Figure 4.

ATP but not other nucleotides are essential for the eEF2-dependent dissociation of 80S ribosomes and the binding of eEF2 to subunits: ATP hydrolysis during the splitting. (A) Ribosomes (0.05 μM) were pre-incubated in buffer 2/150 with 2.5 μM eEF2 and 0.5 mM of one of the specified nucleotides for 6 min at 30°C and then eIF6 was added to 2 μM and further incubated for 15 min. The reaction mixtures were analyzed by SDGC. The percentages of dissociation of 80S ribosomes were determined as in Figure 3A. Standard error was ±5%. (B) Reaction mixtures (15 µl) containing 0.05 μM 80S ribosomes and 2.5 μM eEF2 were incubated at 30°C with 0.5 mM [γ-³²P]ATP in buffer as indicated.

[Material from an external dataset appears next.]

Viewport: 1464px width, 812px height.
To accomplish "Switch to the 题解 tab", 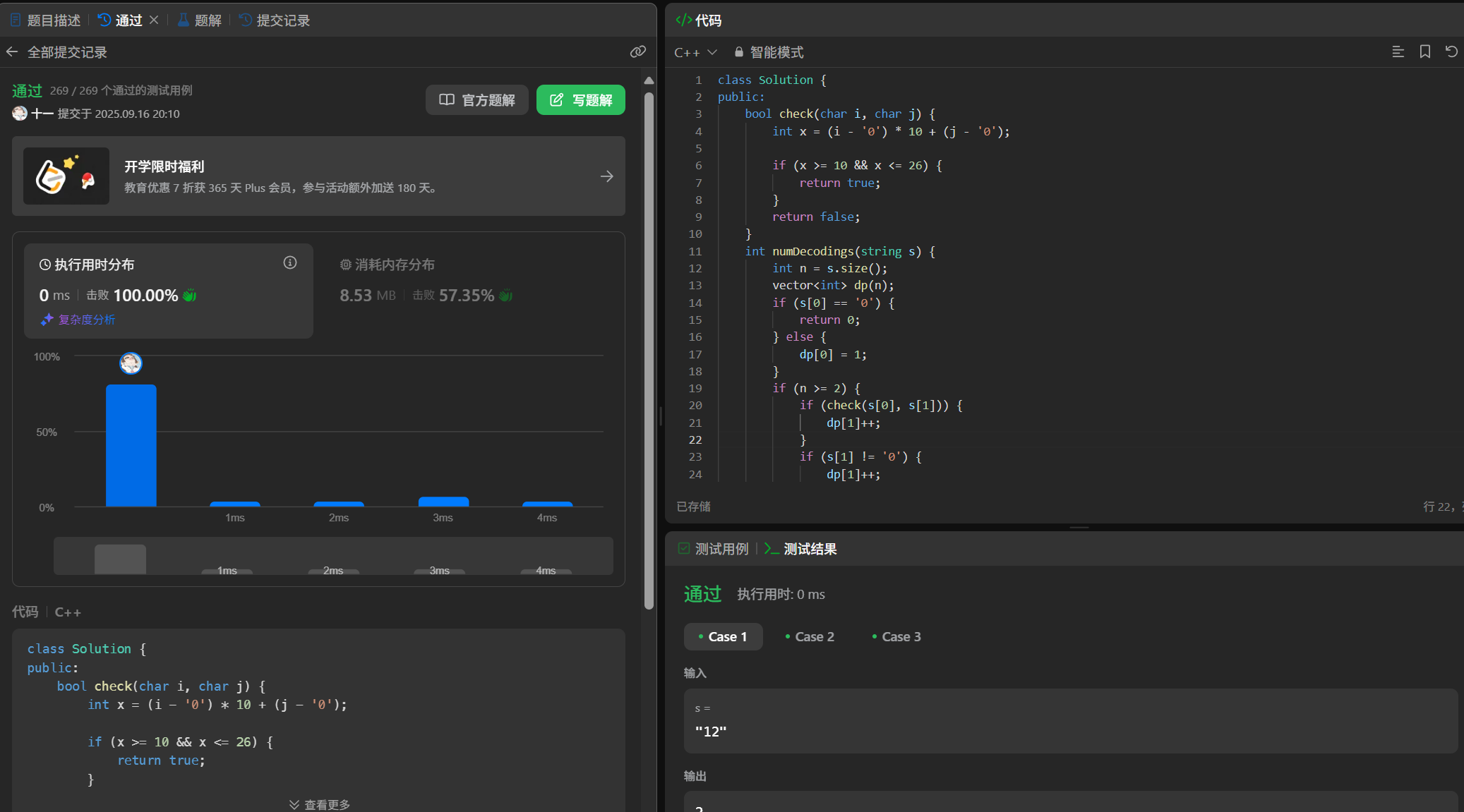I will 200,20.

Sordarin was purchased from Sigma. (C) Ribosomes were incubated with eEF2 as in (B) with indicated amounts of [γ-³²P]ATP in buffer 2/150. (D) Ribosomes (0.05 μM) were incubated with eEF2 (1 μM) and 0.5 mM nucleotide as indicated in buffer 2/150 followed by treatment with 0.45% glutaraldehyde (v/v) and SDGC. The presence of eEF2 in each fraction was estimated by western blotting. In (B) and (C), each curve represents the average of three independent experiments.